[Extracted records]
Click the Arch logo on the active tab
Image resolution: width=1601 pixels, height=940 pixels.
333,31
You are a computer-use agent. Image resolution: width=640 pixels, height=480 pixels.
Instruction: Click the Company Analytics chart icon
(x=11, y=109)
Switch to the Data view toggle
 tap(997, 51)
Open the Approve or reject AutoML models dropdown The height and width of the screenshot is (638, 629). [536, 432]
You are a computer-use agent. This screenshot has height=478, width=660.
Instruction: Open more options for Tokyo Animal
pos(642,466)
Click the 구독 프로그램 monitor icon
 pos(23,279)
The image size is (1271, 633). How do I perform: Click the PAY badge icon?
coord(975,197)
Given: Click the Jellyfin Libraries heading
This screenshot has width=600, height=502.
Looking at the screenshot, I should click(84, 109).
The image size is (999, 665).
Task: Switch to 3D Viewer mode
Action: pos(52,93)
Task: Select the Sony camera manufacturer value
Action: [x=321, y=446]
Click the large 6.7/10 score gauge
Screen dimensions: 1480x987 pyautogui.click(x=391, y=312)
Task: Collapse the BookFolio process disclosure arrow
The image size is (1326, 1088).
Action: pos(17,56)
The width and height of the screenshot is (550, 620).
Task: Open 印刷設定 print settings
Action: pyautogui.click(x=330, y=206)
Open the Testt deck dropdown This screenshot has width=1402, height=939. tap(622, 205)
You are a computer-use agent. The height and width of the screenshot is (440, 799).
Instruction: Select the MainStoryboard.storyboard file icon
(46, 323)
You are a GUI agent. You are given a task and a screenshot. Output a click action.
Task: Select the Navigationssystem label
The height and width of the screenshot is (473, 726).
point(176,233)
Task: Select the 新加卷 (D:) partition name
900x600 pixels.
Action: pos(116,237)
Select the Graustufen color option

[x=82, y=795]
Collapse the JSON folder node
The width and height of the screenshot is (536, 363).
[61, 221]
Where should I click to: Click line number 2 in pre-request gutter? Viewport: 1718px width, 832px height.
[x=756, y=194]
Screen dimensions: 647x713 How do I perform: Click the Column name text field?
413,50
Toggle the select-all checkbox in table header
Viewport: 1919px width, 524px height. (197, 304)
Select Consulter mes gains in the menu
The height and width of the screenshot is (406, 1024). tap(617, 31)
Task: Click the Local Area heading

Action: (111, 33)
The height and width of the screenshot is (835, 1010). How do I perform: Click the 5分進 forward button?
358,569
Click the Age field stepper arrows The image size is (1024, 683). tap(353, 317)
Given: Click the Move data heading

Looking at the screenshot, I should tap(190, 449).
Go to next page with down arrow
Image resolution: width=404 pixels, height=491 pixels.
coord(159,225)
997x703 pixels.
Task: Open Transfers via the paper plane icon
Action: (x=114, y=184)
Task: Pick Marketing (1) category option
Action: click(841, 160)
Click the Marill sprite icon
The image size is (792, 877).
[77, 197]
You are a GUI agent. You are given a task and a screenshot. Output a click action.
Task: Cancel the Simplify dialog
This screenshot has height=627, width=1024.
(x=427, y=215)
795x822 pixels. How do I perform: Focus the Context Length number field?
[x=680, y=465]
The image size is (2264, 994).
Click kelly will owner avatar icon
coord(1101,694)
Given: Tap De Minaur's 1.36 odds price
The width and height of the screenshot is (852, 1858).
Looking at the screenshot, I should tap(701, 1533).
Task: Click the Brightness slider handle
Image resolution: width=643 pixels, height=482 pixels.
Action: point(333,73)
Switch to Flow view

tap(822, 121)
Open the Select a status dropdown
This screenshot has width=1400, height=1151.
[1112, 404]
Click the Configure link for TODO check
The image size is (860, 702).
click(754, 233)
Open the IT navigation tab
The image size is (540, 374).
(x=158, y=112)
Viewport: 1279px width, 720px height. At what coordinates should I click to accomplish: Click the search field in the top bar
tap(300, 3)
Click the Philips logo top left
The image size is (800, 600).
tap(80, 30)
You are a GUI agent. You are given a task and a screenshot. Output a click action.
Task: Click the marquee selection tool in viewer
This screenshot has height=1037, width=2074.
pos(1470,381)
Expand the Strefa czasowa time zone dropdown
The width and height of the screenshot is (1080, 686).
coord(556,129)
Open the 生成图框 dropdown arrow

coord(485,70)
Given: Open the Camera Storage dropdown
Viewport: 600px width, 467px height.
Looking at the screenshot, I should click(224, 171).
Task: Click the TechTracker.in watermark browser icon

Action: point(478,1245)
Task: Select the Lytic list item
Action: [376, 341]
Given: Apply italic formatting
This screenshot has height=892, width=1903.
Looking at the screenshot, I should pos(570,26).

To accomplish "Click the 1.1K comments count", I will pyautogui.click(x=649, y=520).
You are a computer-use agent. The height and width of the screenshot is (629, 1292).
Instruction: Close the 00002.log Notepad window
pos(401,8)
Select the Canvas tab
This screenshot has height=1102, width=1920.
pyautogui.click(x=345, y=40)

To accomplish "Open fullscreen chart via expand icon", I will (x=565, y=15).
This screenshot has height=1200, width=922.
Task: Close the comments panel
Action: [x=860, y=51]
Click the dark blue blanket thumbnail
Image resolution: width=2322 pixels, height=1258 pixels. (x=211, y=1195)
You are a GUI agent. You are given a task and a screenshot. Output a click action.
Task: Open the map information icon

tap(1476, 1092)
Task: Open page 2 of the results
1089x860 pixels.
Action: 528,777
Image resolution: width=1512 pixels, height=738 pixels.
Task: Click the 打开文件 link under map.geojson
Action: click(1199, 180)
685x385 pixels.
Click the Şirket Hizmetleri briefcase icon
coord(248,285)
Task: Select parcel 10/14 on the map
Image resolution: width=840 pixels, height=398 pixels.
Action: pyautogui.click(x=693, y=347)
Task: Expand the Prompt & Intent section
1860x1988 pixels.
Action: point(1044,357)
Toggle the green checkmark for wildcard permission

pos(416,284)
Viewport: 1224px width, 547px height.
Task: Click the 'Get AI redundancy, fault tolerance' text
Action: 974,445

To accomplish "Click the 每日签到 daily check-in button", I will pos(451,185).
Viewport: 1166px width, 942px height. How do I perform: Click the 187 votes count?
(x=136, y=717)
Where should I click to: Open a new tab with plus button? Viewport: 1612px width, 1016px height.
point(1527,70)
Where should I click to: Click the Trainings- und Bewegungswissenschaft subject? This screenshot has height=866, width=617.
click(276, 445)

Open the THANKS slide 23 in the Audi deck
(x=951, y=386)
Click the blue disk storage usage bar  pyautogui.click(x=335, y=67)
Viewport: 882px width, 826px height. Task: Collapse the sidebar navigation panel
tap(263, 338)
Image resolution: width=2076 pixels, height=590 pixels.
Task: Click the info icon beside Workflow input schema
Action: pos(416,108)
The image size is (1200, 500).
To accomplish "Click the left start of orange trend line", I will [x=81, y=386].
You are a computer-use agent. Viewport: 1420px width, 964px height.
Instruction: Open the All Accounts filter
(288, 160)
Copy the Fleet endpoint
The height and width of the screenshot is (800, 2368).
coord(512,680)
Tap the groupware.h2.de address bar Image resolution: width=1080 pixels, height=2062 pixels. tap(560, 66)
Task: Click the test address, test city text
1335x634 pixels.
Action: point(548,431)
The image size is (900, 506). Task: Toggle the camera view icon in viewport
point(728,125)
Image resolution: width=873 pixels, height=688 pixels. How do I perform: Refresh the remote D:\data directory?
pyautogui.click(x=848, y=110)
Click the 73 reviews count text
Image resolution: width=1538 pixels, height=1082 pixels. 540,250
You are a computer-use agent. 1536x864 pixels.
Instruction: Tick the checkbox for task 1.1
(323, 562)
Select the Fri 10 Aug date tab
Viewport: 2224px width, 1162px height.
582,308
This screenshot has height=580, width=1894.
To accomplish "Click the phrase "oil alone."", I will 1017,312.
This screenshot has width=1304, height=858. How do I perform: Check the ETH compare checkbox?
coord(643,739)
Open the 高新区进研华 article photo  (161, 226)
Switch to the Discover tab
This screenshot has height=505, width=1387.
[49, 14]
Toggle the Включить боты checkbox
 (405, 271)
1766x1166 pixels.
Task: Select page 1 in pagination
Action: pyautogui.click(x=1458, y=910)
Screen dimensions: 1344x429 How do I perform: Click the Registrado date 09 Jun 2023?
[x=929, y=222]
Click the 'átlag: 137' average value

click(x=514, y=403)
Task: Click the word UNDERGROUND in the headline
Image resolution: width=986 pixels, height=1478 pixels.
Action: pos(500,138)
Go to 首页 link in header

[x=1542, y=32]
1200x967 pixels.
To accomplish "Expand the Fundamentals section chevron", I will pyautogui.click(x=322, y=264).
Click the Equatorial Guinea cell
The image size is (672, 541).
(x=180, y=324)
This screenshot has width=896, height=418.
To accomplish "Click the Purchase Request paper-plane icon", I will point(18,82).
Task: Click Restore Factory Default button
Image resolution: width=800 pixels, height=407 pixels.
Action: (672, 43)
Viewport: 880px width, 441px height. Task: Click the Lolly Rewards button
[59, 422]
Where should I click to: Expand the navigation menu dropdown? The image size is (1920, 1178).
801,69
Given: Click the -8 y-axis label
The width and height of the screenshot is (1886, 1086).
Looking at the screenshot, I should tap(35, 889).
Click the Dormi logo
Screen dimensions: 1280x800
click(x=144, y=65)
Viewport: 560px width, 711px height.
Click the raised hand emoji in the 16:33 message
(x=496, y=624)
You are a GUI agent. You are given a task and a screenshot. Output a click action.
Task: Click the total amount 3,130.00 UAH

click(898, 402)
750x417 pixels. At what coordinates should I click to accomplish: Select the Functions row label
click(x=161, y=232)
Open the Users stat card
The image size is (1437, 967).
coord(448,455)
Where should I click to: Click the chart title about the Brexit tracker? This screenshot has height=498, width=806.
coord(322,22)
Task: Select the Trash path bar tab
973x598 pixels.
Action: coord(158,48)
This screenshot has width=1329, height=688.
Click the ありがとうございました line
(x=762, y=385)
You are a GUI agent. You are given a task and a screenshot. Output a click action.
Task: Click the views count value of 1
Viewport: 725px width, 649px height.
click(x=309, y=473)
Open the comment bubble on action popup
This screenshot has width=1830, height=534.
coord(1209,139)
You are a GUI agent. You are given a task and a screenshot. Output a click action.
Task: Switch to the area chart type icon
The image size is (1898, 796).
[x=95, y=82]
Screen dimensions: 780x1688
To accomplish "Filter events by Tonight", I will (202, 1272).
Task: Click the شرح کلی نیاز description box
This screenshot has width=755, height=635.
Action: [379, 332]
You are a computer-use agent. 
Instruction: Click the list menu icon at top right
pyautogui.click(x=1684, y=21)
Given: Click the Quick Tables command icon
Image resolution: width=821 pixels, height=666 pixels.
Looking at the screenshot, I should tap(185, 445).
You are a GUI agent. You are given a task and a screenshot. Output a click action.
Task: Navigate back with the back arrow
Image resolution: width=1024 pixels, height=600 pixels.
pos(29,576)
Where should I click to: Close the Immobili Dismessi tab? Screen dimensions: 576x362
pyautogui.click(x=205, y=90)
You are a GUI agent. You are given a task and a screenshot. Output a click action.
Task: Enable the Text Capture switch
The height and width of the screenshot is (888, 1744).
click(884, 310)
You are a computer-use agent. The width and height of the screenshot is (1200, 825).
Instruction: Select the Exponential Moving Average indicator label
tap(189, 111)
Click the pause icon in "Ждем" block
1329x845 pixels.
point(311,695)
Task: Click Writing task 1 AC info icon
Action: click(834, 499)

◆ TASK ITEM:
From the records above, pick out and copy each line holding the word "logo".

◆ WRITTEN ANSWER:
Click the Arch logo on the active tab
Click the Philips logo top left
Click the Dormi logo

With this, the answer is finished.